After some time qcow2 images tend -especially after taking snapshots- to grow bigger and bigger, even bigger than the maximum size specified at creation time.
QEMU provides a tool called virt-sparsify (install libguestfs-tools package in CentOS 7) that can effectively make a virtual machine disk thin provisioned (space is not preallocated, only the actual space needed is used).
virt-sparsify has a nice number of options, the most interesting one is --in-place, it tells QEMU to shrink the volume in place without requiring any addition space.
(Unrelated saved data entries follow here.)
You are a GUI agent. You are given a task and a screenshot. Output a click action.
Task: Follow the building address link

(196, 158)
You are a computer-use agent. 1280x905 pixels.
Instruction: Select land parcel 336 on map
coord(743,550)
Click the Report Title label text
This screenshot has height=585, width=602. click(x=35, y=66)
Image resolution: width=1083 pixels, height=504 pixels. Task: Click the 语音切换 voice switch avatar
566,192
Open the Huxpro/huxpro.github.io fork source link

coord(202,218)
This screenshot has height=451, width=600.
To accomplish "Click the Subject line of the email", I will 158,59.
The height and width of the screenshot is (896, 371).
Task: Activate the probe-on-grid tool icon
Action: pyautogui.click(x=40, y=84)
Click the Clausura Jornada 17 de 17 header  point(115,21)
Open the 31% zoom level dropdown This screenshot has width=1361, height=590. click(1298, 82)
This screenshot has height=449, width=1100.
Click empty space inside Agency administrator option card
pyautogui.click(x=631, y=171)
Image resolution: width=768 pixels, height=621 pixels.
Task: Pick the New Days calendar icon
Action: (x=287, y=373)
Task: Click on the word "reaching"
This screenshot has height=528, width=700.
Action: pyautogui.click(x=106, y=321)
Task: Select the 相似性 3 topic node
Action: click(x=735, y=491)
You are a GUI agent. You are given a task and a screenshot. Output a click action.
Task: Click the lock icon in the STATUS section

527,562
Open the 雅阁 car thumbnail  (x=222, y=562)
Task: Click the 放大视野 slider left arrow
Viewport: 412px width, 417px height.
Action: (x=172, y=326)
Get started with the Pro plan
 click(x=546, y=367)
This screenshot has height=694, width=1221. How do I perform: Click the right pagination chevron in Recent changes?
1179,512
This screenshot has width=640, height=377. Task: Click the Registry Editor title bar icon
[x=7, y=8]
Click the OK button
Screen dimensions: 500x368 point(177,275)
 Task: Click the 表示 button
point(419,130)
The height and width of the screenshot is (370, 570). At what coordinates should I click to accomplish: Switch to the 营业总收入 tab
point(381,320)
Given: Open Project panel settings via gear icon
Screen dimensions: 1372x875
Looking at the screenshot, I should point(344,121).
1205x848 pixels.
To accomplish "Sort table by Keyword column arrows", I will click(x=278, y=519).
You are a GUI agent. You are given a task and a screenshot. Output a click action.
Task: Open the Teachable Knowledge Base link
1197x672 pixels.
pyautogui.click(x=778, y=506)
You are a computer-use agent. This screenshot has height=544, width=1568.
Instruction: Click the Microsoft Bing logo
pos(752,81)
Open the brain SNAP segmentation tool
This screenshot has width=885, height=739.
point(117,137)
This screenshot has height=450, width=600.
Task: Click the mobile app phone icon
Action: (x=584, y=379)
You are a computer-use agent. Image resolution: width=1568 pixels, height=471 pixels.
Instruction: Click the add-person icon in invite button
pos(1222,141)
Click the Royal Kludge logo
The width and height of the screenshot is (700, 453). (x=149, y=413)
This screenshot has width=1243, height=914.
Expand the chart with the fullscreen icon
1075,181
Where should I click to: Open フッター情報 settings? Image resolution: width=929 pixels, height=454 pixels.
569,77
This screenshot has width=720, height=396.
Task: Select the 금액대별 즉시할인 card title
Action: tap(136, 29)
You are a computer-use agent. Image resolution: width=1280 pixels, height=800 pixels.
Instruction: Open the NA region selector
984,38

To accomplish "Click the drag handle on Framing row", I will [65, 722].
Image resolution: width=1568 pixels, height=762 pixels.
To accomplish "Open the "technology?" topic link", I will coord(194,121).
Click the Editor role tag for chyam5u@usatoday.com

BEFORE RUNNING THE COMMAND POWER OFF THE VIRTUAL MACHINE

[root@CentOS vm]# time virt-sparsify --in-place image.qcow2 
Trimming /dev/sda1 ...
Trimming /dev/sda2 ...
Clearing Linux swap on /dev/sda3 ...

Sparsify in-place operation completed with no errors.

real	0m5.791s
user	0m0.031s
sys	0m0.050s

In case libguestfs utilities cannot be installed, QEMU’s own images manipulation tool comes to rescue; it does not shrink the image file in-place but it is still better than nothing.
Zerofill the all the unused space in the virtual disk drive prior to running qemu-img convert command to maximize its effectiveness.

[root@CentOS vm]# dd if=/dev/zero of=/mytempfile && rm /mytempfile
[root@CentOS vm]# time qemu-img convert -O qcow2 image.qcow2 image-shrinked.qcow2

Be aware that the command ls does not understand sparseness, use df -h or du -sh to check the actual space used before and after the shrinking operation.